DATA FOR PROCESSING
/---
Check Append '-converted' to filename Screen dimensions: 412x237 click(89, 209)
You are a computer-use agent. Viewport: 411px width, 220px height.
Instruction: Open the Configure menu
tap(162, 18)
\---
/---
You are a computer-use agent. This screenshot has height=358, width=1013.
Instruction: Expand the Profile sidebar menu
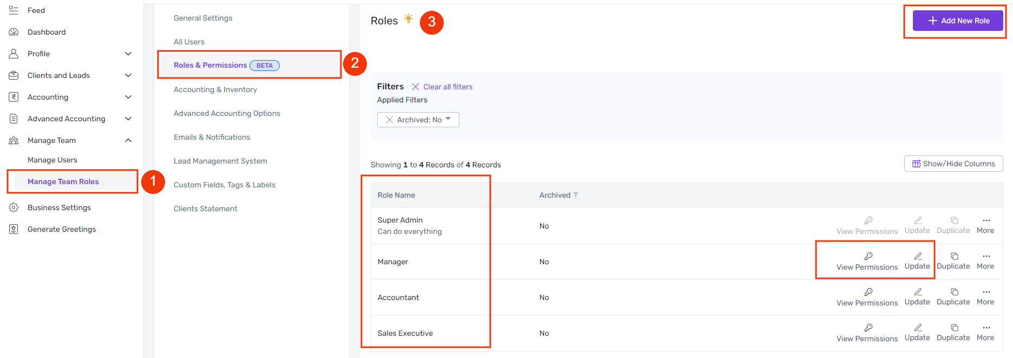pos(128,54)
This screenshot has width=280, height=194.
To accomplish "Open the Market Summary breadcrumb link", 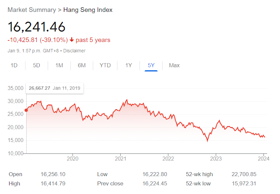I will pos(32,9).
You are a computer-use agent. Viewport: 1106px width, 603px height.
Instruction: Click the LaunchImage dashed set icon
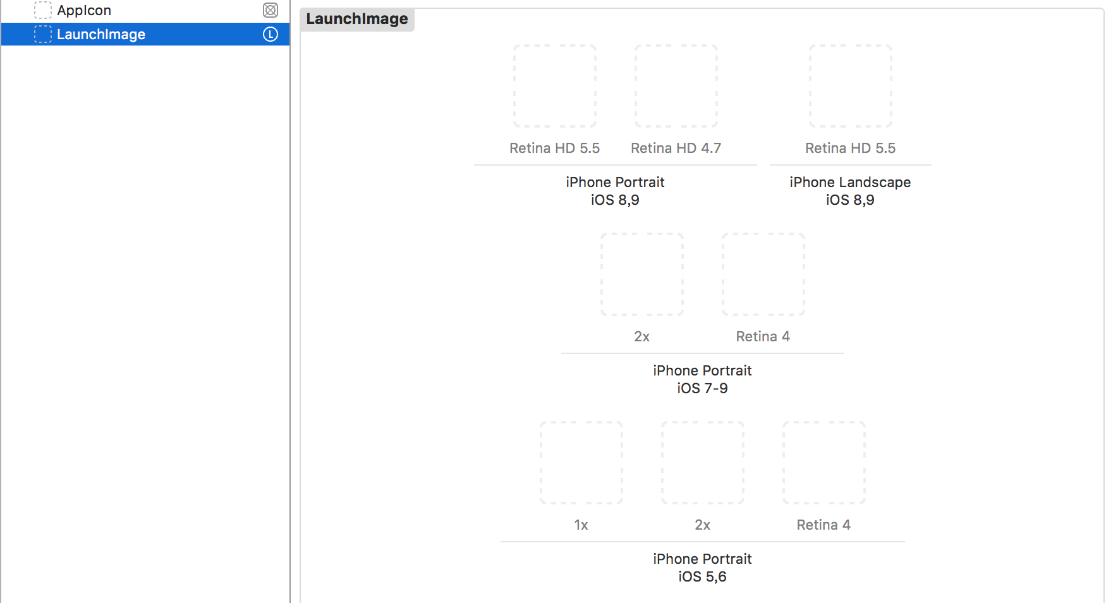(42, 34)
\---
EXERCISE DESCRIPTION
Copy out each line of the data containing the string "width".

ANSWER TO THE EXERCISE
You are a computer-use agent. Viewport: 411px width, 220px height.
You are a computer-use agent. This screenshot has height=358, width=1013.
This screenshot has width=280, height=194.
You are a computer-use agent. Viewport: 1106px width, 603px height.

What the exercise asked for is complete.